### TASK GOAL:
Rewrite the records below, changing "toolbar" to "ribbon" and keeping everything else the same. Leave the pictures out.

** Begin RECORDS TO PROCESS **

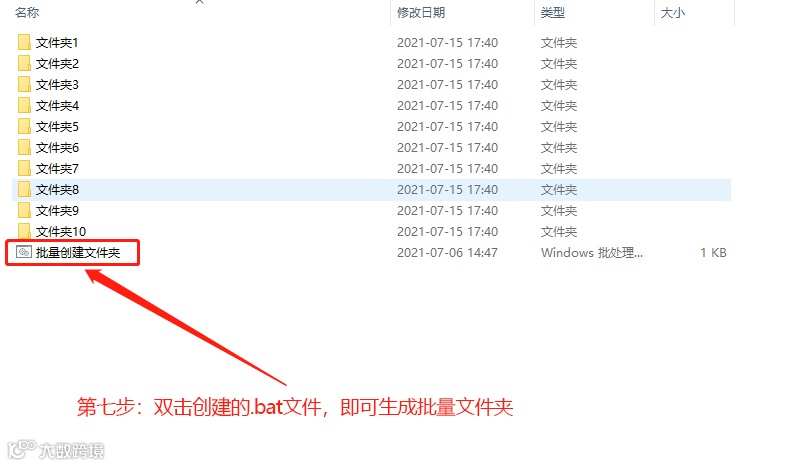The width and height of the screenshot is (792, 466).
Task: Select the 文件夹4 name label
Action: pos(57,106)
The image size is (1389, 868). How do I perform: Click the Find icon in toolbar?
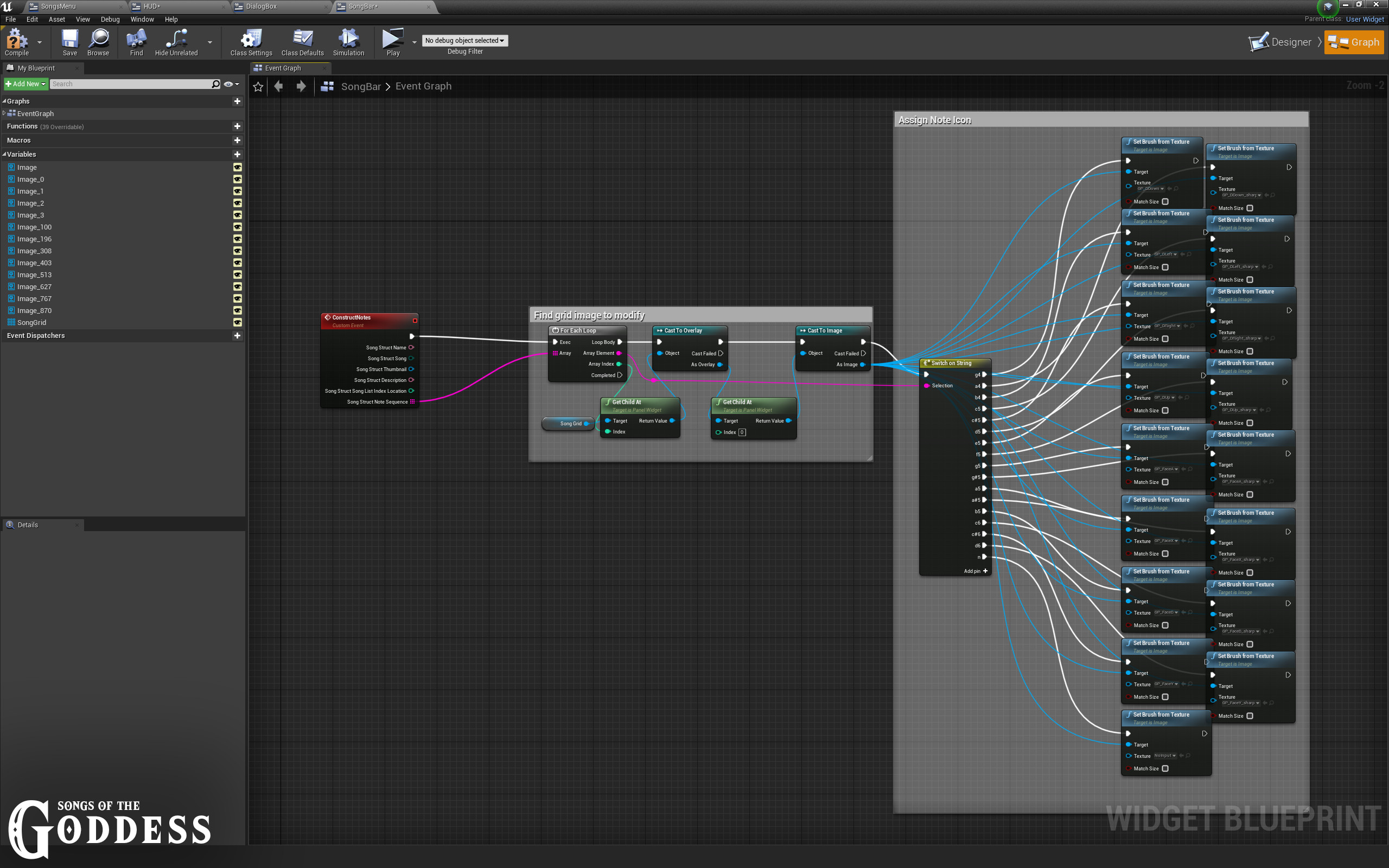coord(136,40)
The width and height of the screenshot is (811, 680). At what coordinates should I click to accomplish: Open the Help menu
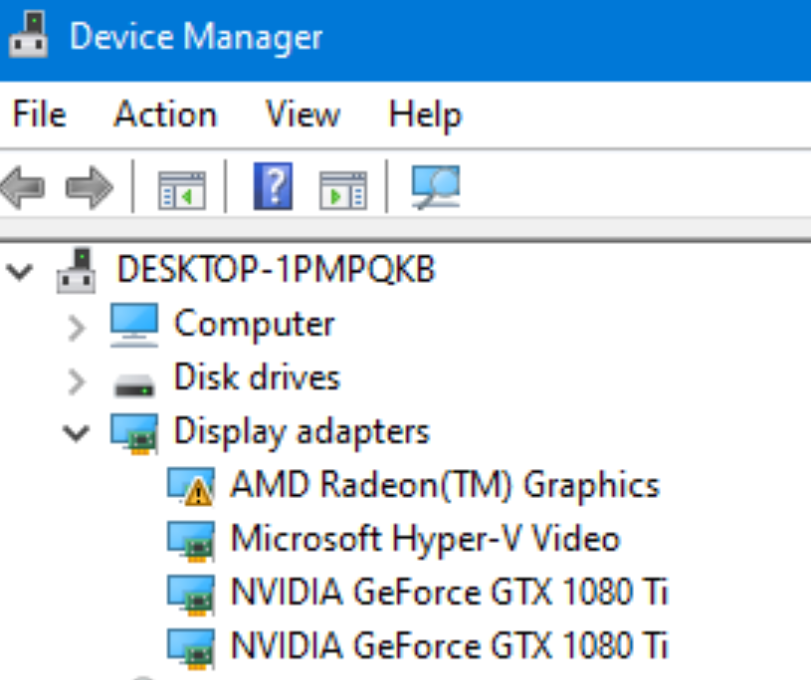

** End RECORDS TO PROCESS **

### THE ANSWER:
The width and height of the screenshot is (792, 466).
Task: Select the 文件夹4 name label
Action: pos(57,106)
The image size is (1389, 868). How do I perform: Click the Find icon in ribbon?
coord(136,40)
The width and height of the screenshot is (811, 680). At what coordinates should I click to accomplish: Open the Help menu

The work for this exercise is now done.